> What this task involves
Counting from the line that holds "Click the '#", return each line exactly, through and including the last line of the entries.

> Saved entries

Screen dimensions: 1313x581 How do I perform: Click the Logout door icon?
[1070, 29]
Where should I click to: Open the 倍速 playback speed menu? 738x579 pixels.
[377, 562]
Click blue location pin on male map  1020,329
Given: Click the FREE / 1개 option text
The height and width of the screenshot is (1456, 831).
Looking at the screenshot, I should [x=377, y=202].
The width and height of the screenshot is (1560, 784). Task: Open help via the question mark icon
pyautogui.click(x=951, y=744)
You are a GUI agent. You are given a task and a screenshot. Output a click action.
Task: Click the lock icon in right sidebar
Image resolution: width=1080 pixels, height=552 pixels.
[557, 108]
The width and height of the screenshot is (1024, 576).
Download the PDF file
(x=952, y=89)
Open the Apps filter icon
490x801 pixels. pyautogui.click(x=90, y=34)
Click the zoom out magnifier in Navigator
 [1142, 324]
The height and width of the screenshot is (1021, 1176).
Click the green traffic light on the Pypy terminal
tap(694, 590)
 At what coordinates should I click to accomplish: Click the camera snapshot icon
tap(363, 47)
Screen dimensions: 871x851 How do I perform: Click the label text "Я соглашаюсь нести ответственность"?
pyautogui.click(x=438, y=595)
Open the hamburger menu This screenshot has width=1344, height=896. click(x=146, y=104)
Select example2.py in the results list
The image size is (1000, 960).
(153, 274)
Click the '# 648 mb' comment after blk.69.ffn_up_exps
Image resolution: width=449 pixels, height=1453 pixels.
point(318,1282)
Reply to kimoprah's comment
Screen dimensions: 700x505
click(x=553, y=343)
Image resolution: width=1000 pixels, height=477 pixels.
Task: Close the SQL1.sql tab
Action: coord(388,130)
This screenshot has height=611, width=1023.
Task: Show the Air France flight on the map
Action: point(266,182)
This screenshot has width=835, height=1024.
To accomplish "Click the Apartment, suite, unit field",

> Exercise output
Click the '# 648 mb' comment after blk.69.ffn_up_exps
Image resolution: width=449 pixels, height=1453 pixels.
point(318,1282)
Reply to kimoprah's comment
Screen dimensions: 700x505
click(x=553, y=343)
Image resolution: width=1000 pixels, height=477 pixels.
Task: Close the SQL1.sql tab
Action: coord(388,130)
This screenshot has height=611, width=1023.
Task: Show the Air France flight on the map
Action: point(266,182)
This screenshot has width=835, height=1024.
To accomplish "Click the Apartment, suite, unit field",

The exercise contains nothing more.